──────── ROWS ────────
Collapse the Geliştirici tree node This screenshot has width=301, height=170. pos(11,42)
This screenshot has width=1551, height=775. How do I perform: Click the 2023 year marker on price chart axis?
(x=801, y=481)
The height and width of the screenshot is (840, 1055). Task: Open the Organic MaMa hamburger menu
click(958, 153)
────────
──────── ROWS ────────
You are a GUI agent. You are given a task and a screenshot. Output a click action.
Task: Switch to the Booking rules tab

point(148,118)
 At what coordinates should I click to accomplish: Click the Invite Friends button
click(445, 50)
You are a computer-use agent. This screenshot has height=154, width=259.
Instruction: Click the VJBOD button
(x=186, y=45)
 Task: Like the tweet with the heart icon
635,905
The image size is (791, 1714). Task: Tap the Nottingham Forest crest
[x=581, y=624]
────────
──────── ROWS ────────
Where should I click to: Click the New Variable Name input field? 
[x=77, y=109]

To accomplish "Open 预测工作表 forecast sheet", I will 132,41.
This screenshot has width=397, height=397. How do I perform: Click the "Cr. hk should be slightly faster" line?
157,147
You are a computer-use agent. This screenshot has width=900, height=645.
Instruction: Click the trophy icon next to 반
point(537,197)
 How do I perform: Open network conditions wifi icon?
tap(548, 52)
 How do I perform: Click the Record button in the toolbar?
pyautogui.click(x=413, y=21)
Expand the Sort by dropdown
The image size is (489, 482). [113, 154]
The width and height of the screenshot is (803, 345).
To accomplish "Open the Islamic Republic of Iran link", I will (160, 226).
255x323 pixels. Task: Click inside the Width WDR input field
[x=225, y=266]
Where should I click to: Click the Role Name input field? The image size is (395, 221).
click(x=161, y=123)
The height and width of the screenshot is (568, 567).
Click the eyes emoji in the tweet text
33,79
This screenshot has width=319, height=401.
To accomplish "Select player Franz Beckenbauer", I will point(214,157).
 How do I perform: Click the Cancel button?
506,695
────────
Can you print, word for word, only the lines above starting at the one containing "Collapse the Geliştirici" and ending at the one containing "click(958, 153)", with both of those lines included?

Collapse the Geliştirici tree node This screenshot has width=301, height=170. pos(11,42)
This screenshot has width=1551, height=775. How do I perform: Click the 2023 year marker on price chart axis?
(x=801, y=481)
The height and width of the screenshot is (840, 1055). Task: Open the Organic MaMa hamburger menu
click(958, 153)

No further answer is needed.